▶ What is needed
Look through the data below. Collect every line where the word "agent" occurs.

▶ Recorded data
Content starts

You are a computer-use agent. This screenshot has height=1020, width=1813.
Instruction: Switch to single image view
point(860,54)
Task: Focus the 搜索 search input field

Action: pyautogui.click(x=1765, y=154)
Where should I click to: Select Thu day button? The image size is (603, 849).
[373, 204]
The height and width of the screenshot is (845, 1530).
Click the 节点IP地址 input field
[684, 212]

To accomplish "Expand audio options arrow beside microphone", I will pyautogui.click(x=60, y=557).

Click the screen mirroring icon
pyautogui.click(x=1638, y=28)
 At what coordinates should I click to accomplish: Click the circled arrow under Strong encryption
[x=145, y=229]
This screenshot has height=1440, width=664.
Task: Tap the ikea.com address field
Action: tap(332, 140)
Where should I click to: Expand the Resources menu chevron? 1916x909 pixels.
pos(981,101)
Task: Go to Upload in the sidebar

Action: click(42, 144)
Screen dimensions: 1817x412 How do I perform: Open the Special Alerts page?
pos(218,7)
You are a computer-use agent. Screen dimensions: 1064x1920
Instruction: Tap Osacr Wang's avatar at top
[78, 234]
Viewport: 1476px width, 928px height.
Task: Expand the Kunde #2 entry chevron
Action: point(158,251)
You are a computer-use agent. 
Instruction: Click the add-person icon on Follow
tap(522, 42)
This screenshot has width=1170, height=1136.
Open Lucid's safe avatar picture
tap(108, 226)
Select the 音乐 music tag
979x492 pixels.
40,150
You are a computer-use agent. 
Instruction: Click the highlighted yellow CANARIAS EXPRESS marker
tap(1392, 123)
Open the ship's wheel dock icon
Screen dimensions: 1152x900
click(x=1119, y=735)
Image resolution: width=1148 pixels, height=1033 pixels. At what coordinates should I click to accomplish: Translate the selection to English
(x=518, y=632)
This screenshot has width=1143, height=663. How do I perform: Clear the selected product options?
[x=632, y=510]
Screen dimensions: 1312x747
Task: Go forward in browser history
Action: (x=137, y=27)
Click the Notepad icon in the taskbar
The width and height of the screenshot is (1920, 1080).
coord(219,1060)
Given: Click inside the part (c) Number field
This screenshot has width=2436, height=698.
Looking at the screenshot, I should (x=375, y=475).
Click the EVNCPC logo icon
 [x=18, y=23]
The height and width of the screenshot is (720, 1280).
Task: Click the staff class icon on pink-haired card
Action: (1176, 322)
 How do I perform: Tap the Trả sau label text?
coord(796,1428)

Content ends

▶ Final answer
You are a computer-use agent. This screenshot has height=1020, width=1813.
You are a computer-use agent. Screen dimensions: 1064x1920
You are a computer-use agent. 
You are a computer-use agent. 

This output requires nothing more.